2. The silicon carbide MOSFET device of claim 1, wherein a silicon carbide P-type well region is provided atop the silicon carbide N-type current spreading layer, a silicon carbide N-type source region and a silicon carbide P-type contact region are provided atop the silicon carbide P-type well region, and a source contact metal is provided above the silicon carbide N-type source region and the silicon carbide P-type contact region.

3. The silicon carbide MOSFET device of claim 1, wherein the P-type polysilicon extends through the gate structure, and wherein both a middle and bottom of the gate structure are covered by the P-type polysilicon.

4. The silicon carbide MOSFET device of claim 1, wherein the gate structure comprises a gate dielectric and a polysilicon gate disposed within the gate dielectric, the top of the polysilicon gate being in contact with the interlayer dielectric layer, the polysilicon gate being surrounded by the gate dielectric on other sides.

5. The silicon carbide MOSFET device of claim 1, wherein at least one of said silicon carbide P-type shield layers is disposed at each of said two bottom corners of said P-type polysilicon, said silicon carbide P-type shield layers being non-contacting each other.

6. The silicon carbide MOSFET device of claim 5, wherein a width of a gap between a plurality of said silicon carbide P-type shield layers at a same bottom corner of said P-type polysilicon is between 0.3 μm and 0.8 μm.

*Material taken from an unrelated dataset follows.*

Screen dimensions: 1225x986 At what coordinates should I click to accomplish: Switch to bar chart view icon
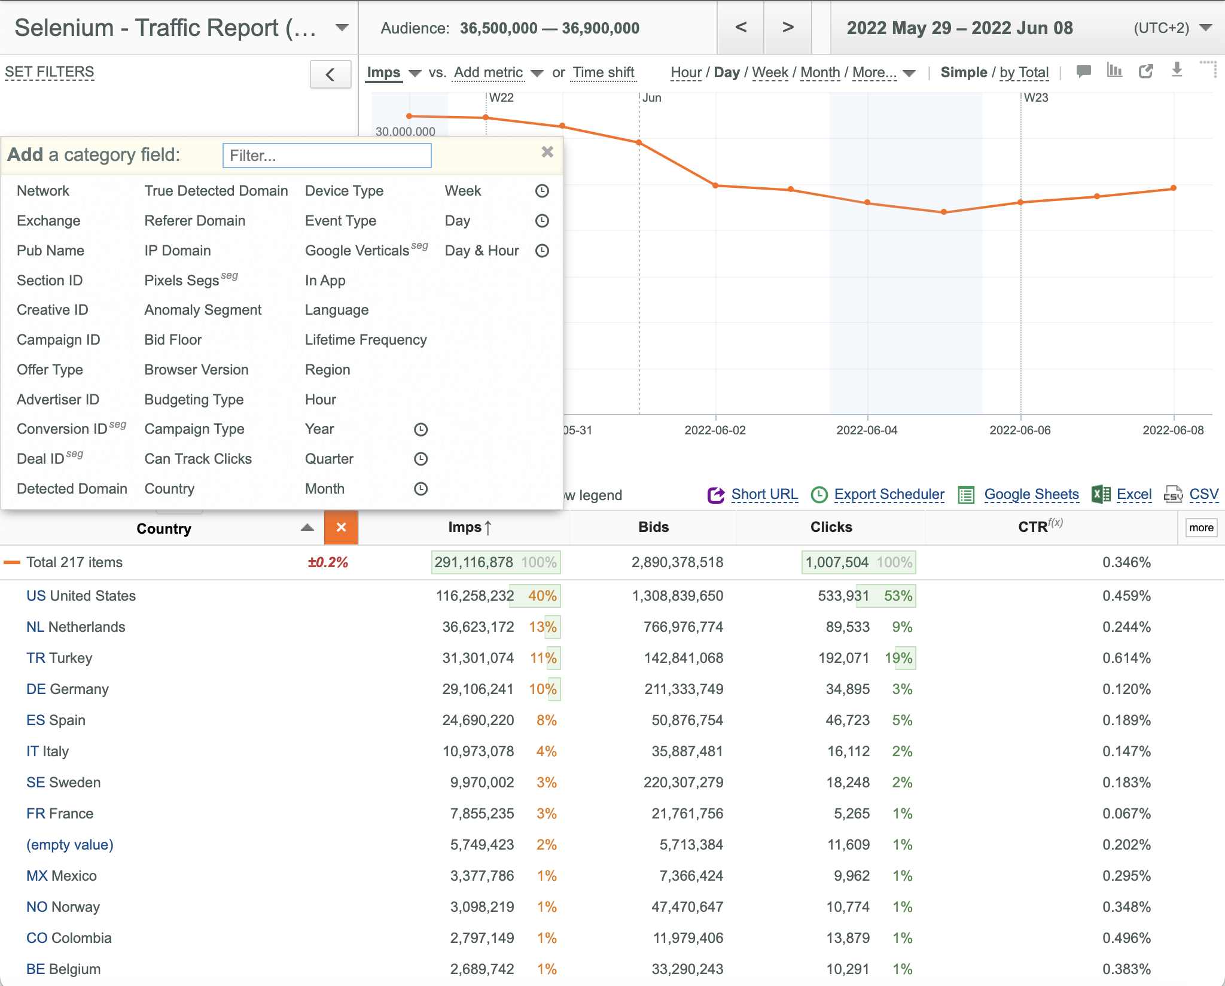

7. The silicon carbide MOSFET device of claim 1, wherein the P-type polysilicon has a thickness of 1 μιη -2 μιη and the P-type polysilicon thickness is greater than the gate structure thickness.

8. The silicon carbide MOSFET device of claim 1, wherein the silicon carbide N-type current spreading layer has a thickness of 0.5 μm to 1.5 μm.

9. A method of making a silicon carbide MOSFET device according to any one of claims 1-8, comprising:

generating a silicon carbide N-type epitaxial layer on the silicon carbide N-type substrate layer according to preset conditions and processes, generating a silicon carbide N-type current expansion layer on the silicon carbide N-type epitaxial layer, and generating a silicon carbide P-type well region on the silicon carbide N-type current expansion layer;

arranging an implantation mask according to a preset structure, and sequentially implanting a silicon carbide P-type contact region, a silicon carbide N-type source region and a silicon carbide P-type shielding layer through the implantation mask; before the silicon carbide P-type shielding layer is implanted, etching a silicon carbide groove according to a preset structure;

p-type polycrystalline silicon is deposited in the silicon carbide groove, and the polycrystalline silicon groove is formed by etching according to a preset structure; setting a gate dielectric and a polysilicon gate in the polysilicon trench;

generating an interlayer dielectric layer through deposition and etching processes, stripping metal and performing rapid thermal annealing to form source electrode contact metal;

evaporating metal on the top of the device, etching to form a metal pad, sputtering metal on the bottom of the device, and annealing to form a drain metal layer, thereby completing the preparation.